§ What you will do
For this task, output exactly the lines of the material below starting at the line with "Notice and Take Down Policy (69, 2532)" and ending at the line with "[Facebook] (515, 1760)"; pictures are to be excluded.

----

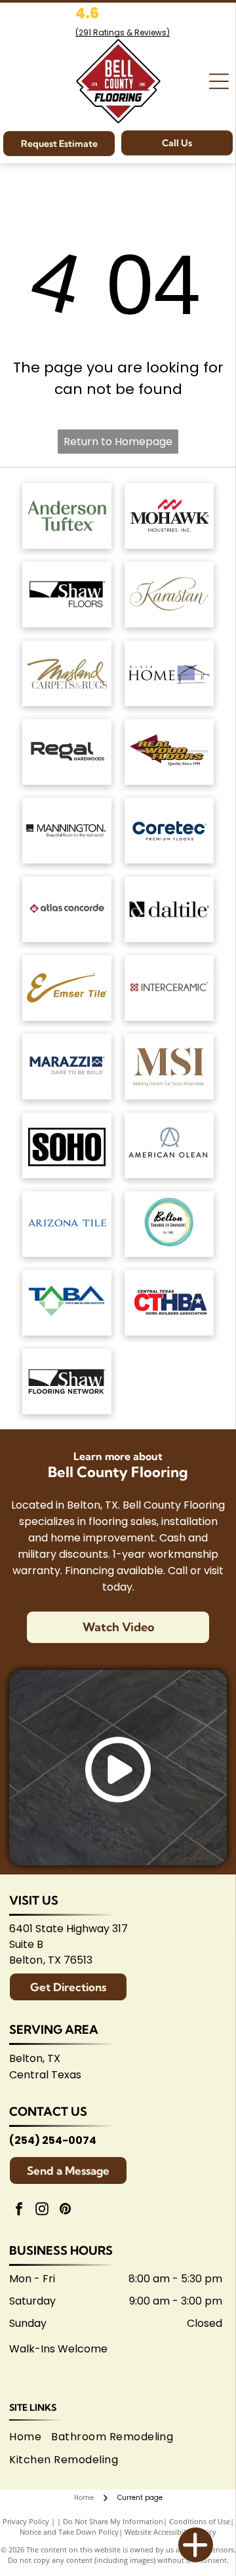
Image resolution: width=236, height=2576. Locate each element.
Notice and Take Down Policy (69, 2532)
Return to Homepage (118, 441)
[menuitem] (30, 2437)
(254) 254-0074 (52, 2140)
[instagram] (42, 2210)
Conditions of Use (199, 2521)
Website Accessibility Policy (170, 2532)
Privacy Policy (26, 2521)
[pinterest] (65, 2210)
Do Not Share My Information (113, 2521)
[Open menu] (219, 81)
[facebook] (19, 2210)
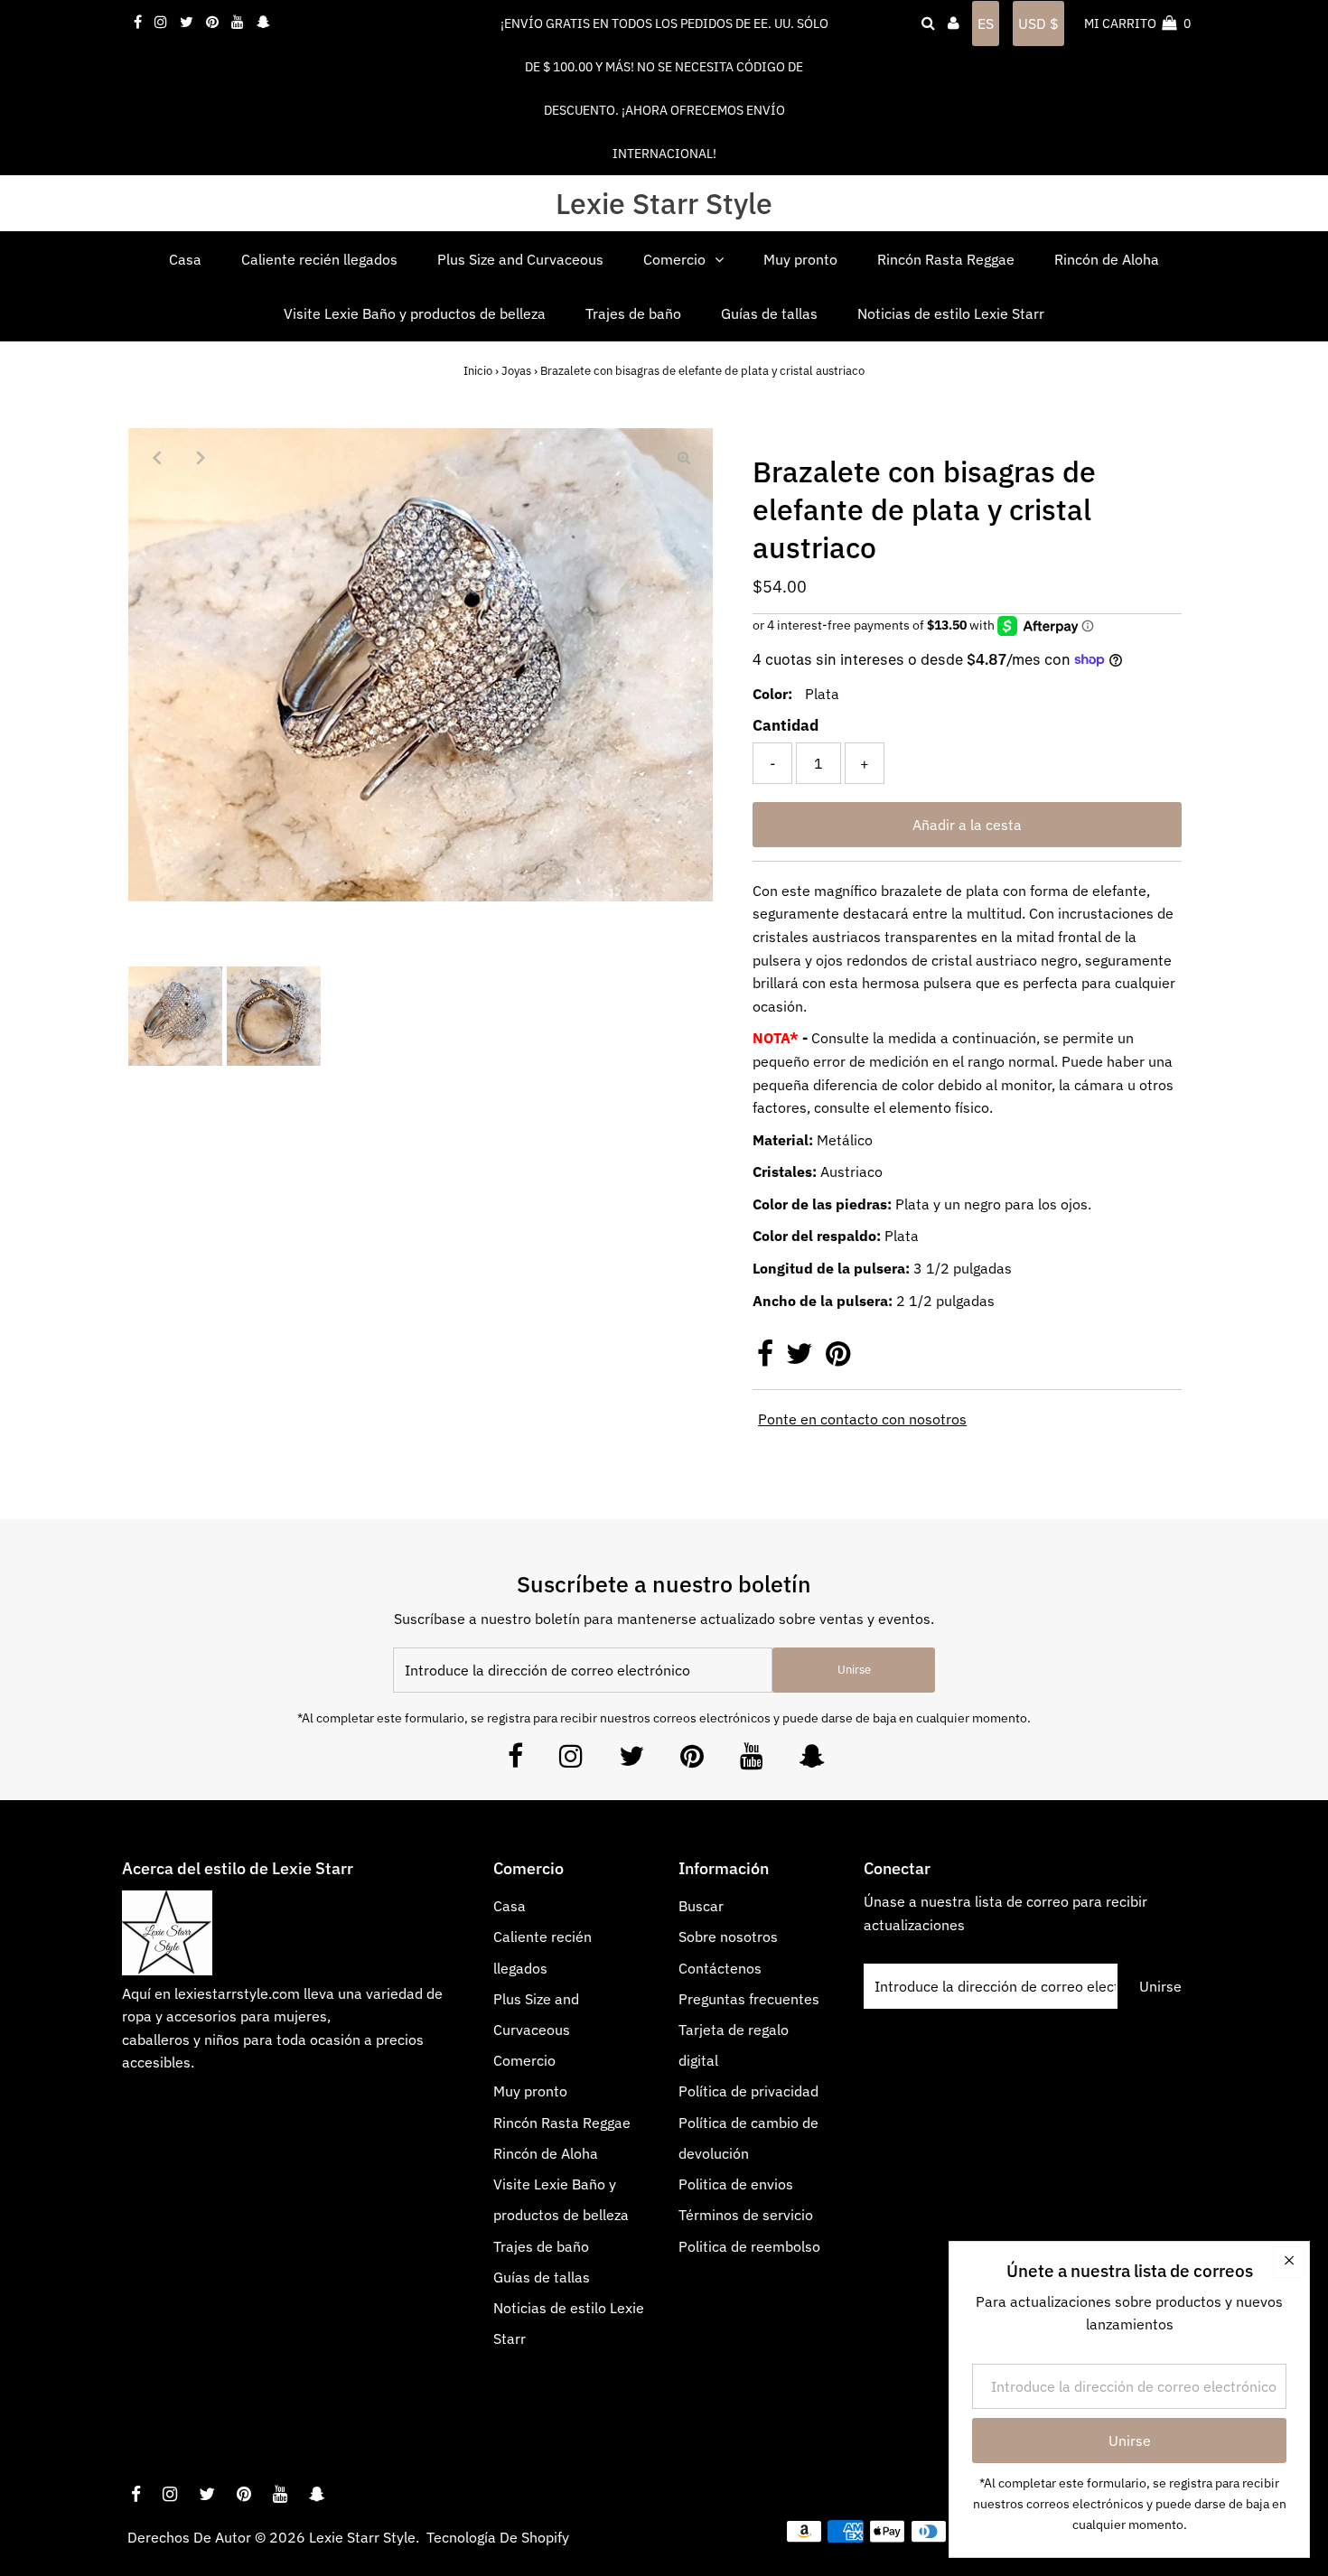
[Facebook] (515, 1760)
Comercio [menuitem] (674, 259)
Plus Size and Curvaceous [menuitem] (520, 259)
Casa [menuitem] (185, 259)
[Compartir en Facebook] (767, 1358)
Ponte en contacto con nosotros (862, 1419)
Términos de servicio (745, 2215)
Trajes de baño (541, 2246)
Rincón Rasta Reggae (562, 2123)
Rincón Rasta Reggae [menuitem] (946, 259)
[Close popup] (1289, 2262)
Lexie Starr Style (664, 203)
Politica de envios (735, 2184)
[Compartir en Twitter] (801, 1358)
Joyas (516, 370)
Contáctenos (720, 1968)
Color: (772, 694)
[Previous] (157, 457)
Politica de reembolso (749, 2246)
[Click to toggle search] (928, 23)
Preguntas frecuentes (748, 1999)
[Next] (201, 457)
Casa (509, 1906)
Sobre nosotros (728, 1936)
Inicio (477, 370)
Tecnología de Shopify (497, 2537)
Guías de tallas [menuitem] (769, 313)
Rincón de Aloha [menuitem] (1106, 259)
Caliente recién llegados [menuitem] (319, 259)
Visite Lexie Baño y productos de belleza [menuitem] (415, 313)
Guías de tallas (541, 2277)
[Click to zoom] (684, 457)
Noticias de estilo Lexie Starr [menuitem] (950, 313)
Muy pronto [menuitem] (800, 259)
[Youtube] (751, 1760)
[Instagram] (571, 1760)
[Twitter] (631, 1760)
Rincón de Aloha (545, 2153)
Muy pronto (530, 2091)
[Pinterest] (692, 1760)
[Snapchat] (812, 1760)
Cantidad (785, 725)
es (985, 23)
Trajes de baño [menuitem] (633, 313)
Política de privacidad (748, 2091)
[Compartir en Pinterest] (838, 1358)
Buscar (701, 1906)
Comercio (524, 2060)
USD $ (1038, 23)
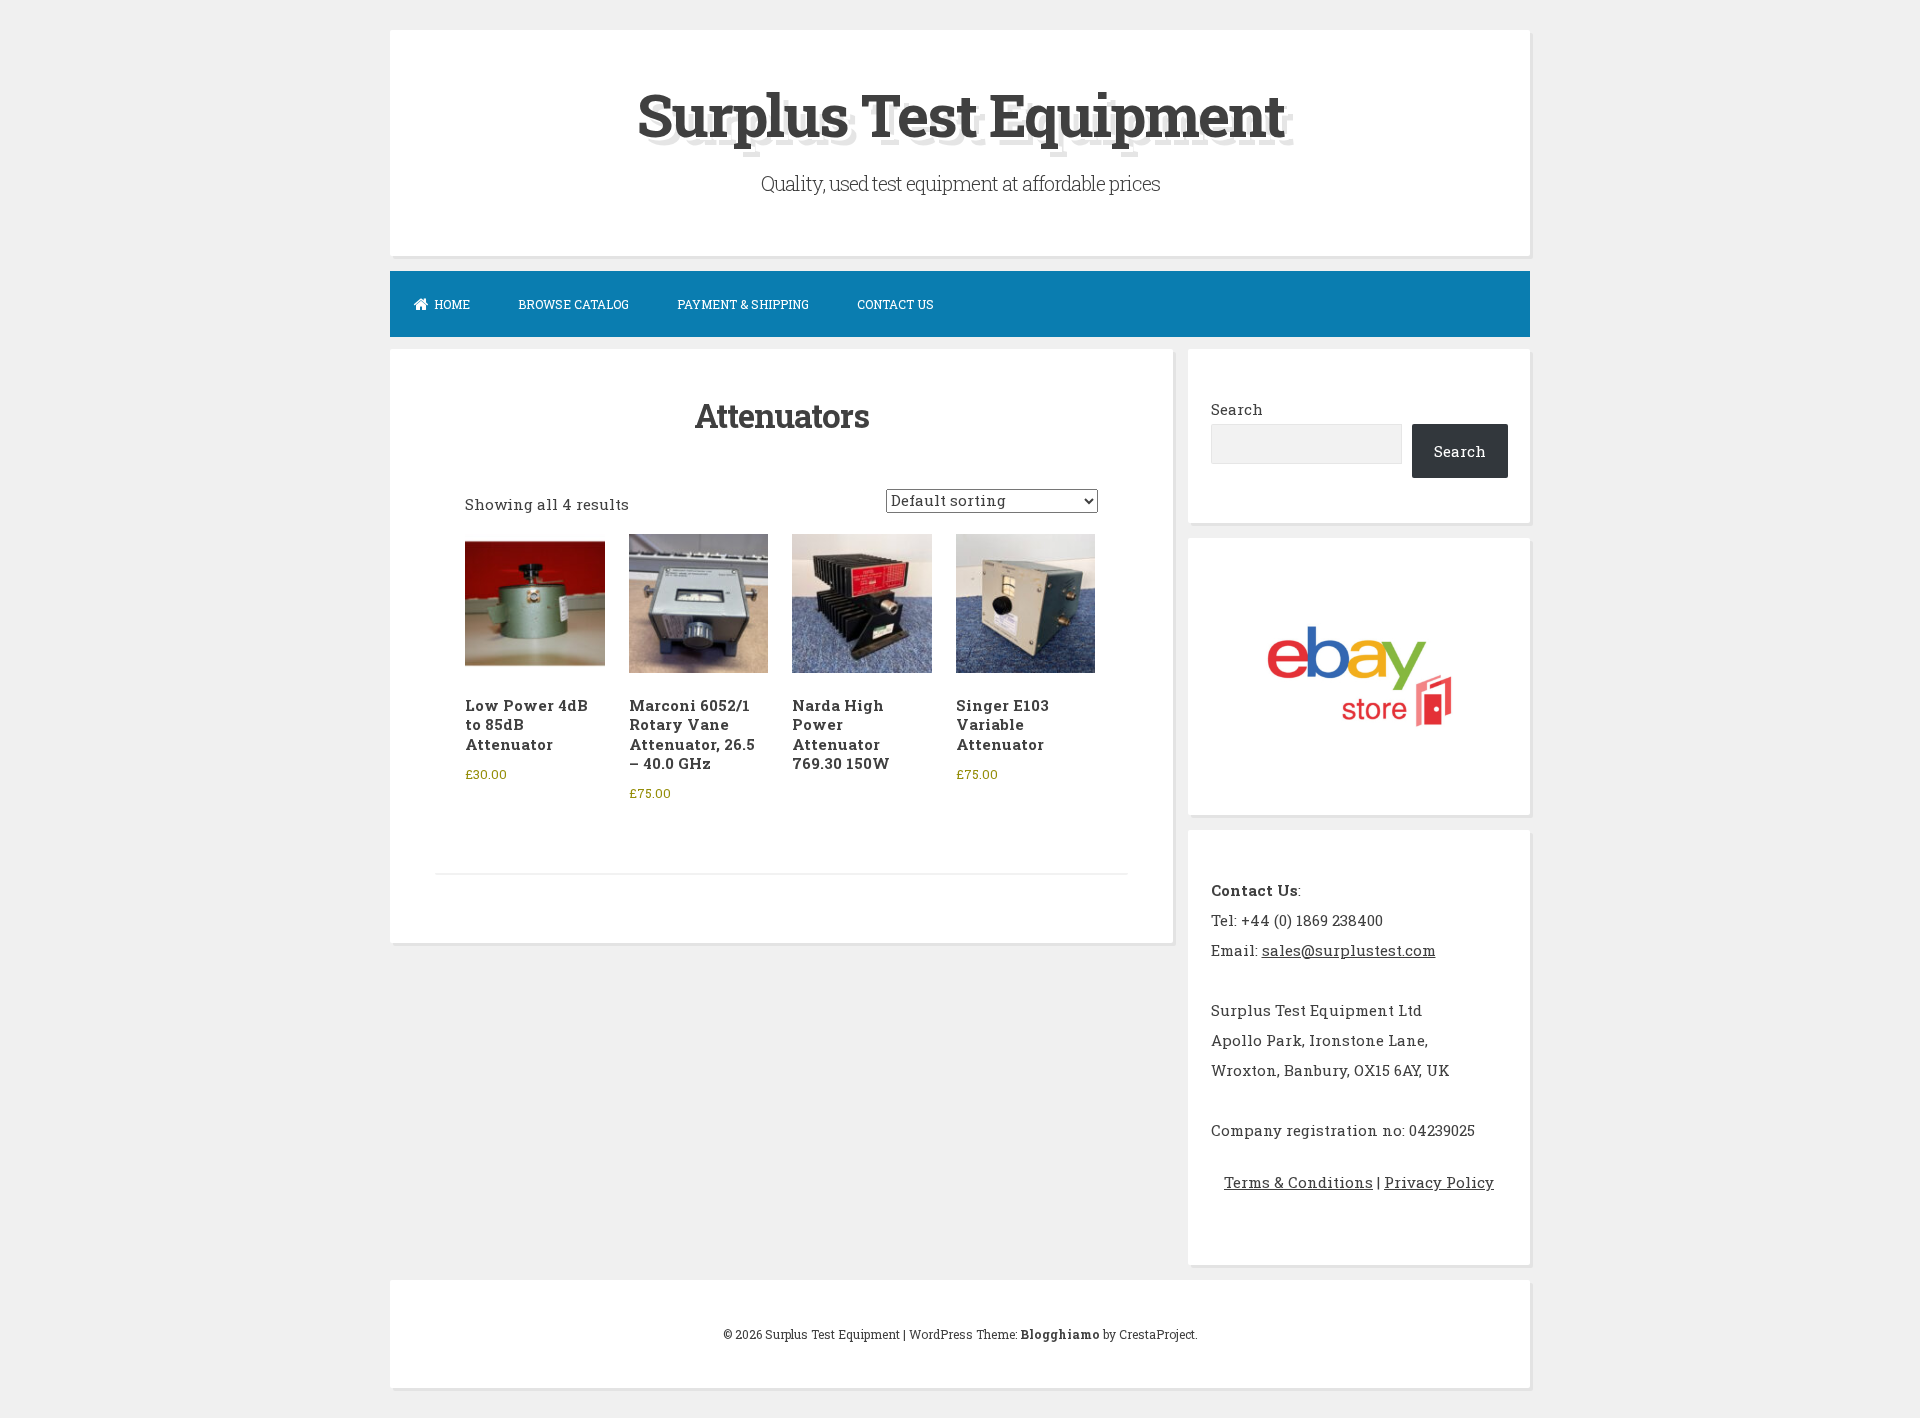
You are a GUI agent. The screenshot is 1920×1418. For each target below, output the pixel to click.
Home (452, 304)
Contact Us (895, 304)
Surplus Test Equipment (960, 113)
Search (1237, 409)
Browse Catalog (573, 304)
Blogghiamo (1060, 1334)
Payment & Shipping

----

§ Answer box
Notice and Take Down Policy (69, 2532)
Return to Homepage (118, 441)
[menuitem] (30, 2437)
(254) 254-0074 (52, 2140)
[instagram] (42, 2210)
Conditions of Use (199, 2521)
Website Accessibility Policy (170, 2532)
Privacy Policy (26, 2521)
[pinterest] (65, 2210)
Do Not Share My Information (113, 2521)
[Open menu] (219, 81)
[facebook] (19, 2210)
[Facebook] (515, 1760)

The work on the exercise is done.